More than 12.000 patients are expected to be affected by Marfan Syndrome (MFS) in Italy (1:5000). The major clinical problem is the potentially fatal aortic aneurysm/dissection. There is no cure available, but recently drugs routinely used to treat hypertension, AT1R-blockers (ARB), were shown to prevent the aortic damage that underlies the aneurysm and dissection, opening new hopes for preventing life-threatening events. The project will evaluate the differential clinical benefits on the rate of aortic aneurysm progression in 300 patients diagnosed with MFS and causative gene mutations of the Fibrillin 1 gene treated for 48 months with ARB (Losartan, n =100) vs. BB (Nebivolol, n=100), vs. the association of both (n=100).

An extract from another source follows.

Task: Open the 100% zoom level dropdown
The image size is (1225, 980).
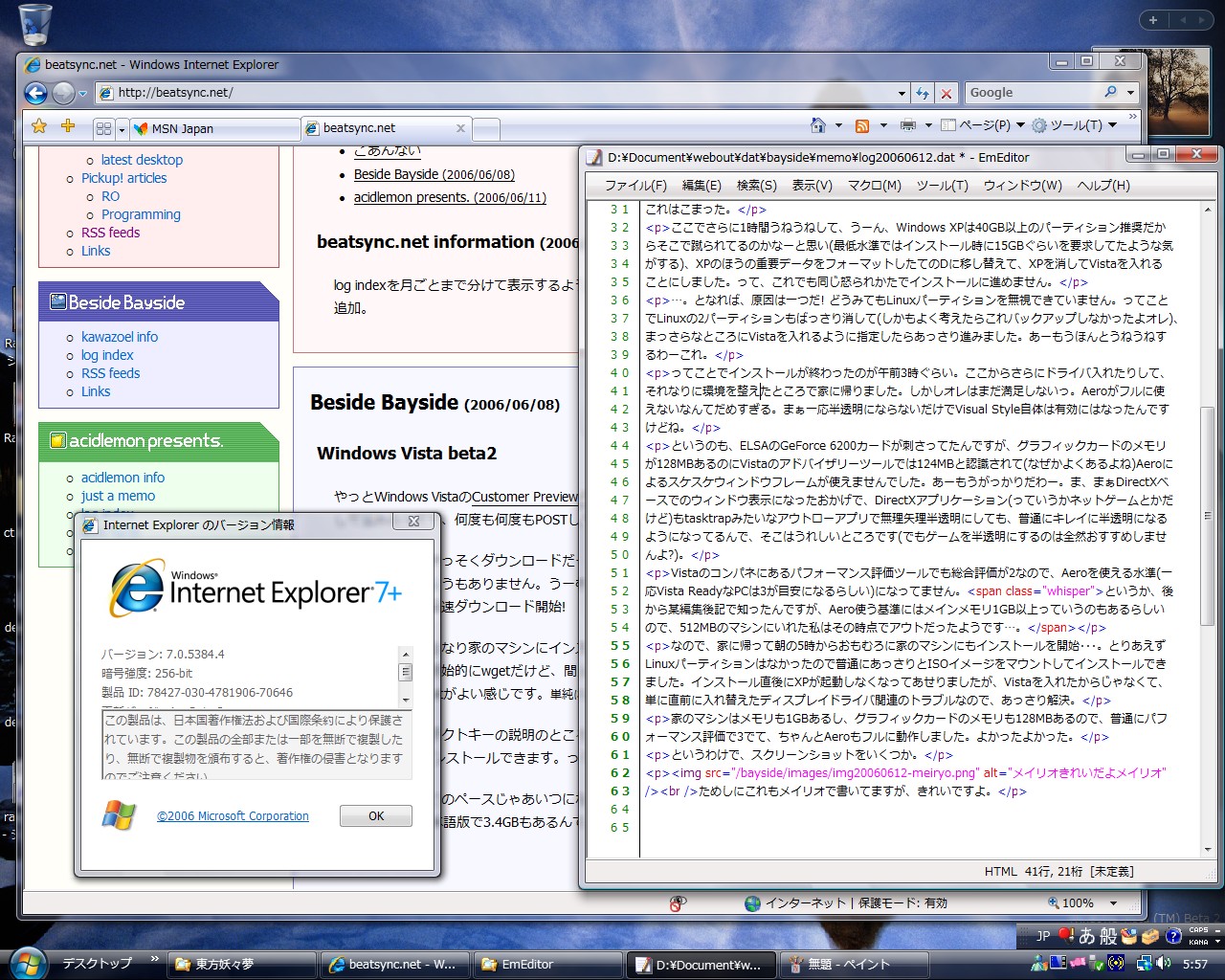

The benefits will be comparatively evaluated measuring, with non-invasive tools, the aortic root diameter and the indexes calculated on the body surface area by age. The effects of the drugs will be further evaluated by measuring the levels of transcription of the causative gene and of the key genes playing in the complex pathway of the Transforming Growth Factor beta (TGFb), a molecule exerting its effects on the growth of many organs and tissues, cell growth, differentiation, survival and death, and expression of various growth factors/cytokines/chemokines. TGFb activity and peripheral levels are increased in patients with MFS and aortic aneurysm and is antagonised by ARB. Blocking Angiotensin II (a molecule that increases TGFb) the level of TGFb decreases, its profibrotic and related cascade of collagenolitic effects are prevented, thus explaining the benefits experimentally shown with ARB. The elucidation of the effects of the different treatments on the transcriptional activity of the genes playing in the TGFb pathway will constitute the major aim of this project. The way gene transcription is either activated or inhibited could elucidate the molecular mechanisms of the drugs and provide new-biomarkers for monitoring their effects.